Complete Defense Strategy: Three Layers
| Layer | Mechanism | Prevents | Performance Impact |
|---|---|---|---|
| 1. Consumer CorrelationId | ProcessedEvents table + transaction |
Consumer-side duplicates | Medium (~10-50ms per event) |
| 2. Service Bus Deduplication | MessageId + RequiresDuplicateDetection |
Publisher-side duplicates | None (infrastructure) |
| 3. Redis Cache | Distributed cache lookup | Redundant DB queries | Low (~1ms per event) |
Why All Three Layers?
Layer 1 (CorrelationId + DB): Provides permanent record of processed events—no time window limits.
Layer 2 (Service Bus): Stops duplicates from even reaching consumers—but has a time window limit (10 minutes).
Layer 3 (Redis): Makes Layer 2 fast enough for high-throughput scenarios—without sacrificing durability.
Going futher - Cleanup: Preventing Unbounded Growth
The ProcessedEvents table will grow indefinitely—clean it up periodically.

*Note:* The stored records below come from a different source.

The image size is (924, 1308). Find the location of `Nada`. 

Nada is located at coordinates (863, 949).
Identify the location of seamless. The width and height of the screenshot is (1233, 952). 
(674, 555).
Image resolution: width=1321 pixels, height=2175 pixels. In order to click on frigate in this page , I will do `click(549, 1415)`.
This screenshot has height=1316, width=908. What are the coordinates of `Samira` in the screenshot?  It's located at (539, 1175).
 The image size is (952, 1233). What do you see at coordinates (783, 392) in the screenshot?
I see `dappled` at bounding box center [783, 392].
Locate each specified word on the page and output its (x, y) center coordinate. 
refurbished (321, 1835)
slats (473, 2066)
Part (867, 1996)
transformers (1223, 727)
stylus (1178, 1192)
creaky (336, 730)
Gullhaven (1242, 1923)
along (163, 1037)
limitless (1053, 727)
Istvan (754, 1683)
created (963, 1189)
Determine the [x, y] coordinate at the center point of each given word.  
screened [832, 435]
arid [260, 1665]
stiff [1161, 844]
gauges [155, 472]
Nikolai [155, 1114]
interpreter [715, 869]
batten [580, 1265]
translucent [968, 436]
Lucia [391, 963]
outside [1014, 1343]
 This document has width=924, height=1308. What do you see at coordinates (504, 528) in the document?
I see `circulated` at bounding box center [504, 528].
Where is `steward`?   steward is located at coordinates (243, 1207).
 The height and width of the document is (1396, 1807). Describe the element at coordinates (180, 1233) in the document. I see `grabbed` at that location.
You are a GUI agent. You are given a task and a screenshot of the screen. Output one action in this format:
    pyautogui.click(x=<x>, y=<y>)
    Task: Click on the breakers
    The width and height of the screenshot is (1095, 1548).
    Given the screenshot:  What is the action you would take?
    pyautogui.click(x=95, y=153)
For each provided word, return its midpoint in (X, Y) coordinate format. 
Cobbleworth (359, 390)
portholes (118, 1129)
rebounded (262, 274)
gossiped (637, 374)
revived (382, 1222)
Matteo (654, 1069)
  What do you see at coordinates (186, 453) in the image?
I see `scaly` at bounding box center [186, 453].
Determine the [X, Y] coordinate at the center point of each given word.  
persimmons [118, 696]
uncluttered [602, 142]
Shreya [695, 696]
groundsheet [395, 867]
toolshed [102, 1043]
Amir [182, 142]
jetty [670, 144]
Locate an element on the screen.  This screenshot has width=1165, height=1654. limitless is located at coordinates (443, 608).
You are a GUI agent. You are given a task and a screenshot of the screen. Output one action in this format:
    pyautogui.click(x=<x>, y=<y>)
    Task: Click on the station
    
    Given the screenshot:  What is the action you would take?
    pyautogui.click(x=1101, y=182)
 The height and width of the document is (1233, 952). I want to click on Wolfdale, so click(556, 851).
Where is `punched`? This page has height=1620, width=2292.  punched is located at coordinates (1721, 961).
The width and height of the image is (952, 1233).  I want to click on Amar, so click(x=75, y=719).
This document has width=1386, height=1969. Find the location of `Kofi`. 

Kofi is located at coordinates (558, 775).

// Infrastructure/BackgroundServices/ProcessedEventsCleanupService.cs public class ProcessedEventsCleanupService : BackgroundService { private readonly IServiceProvider _serviceProvider; private readonly ILogger<ProcessedEventsCleanupService> _logger; private readonly TimeSpan _interval = TimeSpan.FromHours(6); private readonly TimeSpan _retentionPeriod = TimeSpan.FromDays(7); protected override async Task ExecuteAsync(CancellationToken stoppingToken) { while (!stoppingToken.IsCancellationRequested) { try { await CleanupAsync(stoppingToken); } catch (Exception ex) { _logger.LogError(ex, "Error during cleanup"); } await Task.Delay(_interval, stoppingToken); } } private async Task CleanupAsync(CancellationToken cancellationToken) { await using var scope = _serviceProvider.CreateAsyncScope(); var dbContext = scope.ServiceProvider.GetRequiredService<ApplicationDbContext>(); var cutoffDate = DateTime.UtcNow.Subtract(_retentionPeriod); var deletedCount = await dbContext.ProcessedEvents .Where(e => e.ProcessedAt < cutoffDate) .ExecuteDeleteAsync(cancellationToken); if (deletedCount > 0) { _logger.LogInformation( "Cleaned up {Count} processed events older than {Days} days", deletedCount, _retentionPeriod.Days); } } }
Why 7 days?
- Matches typical retry windows
- Covers weekends and holidays
- Balances storage vs safety
The Bottom Line
In high-throughput distributed systems, duplicates will happen. The CorrelationId pattern combined with Azure Service Bus deduplication creates a robust defense that keeps your system consistent—even when processing millions of events per second.
Start with the CorrelationId pattern (Layer 1). Add Redis caching (Layer 3) when throughput demands it. Let Service Bus deduplication (Layer 2) handle the easy cases automatically.
Your customers won't get charged twice. Your inventory won't be double-decremented. Your system will be reliable.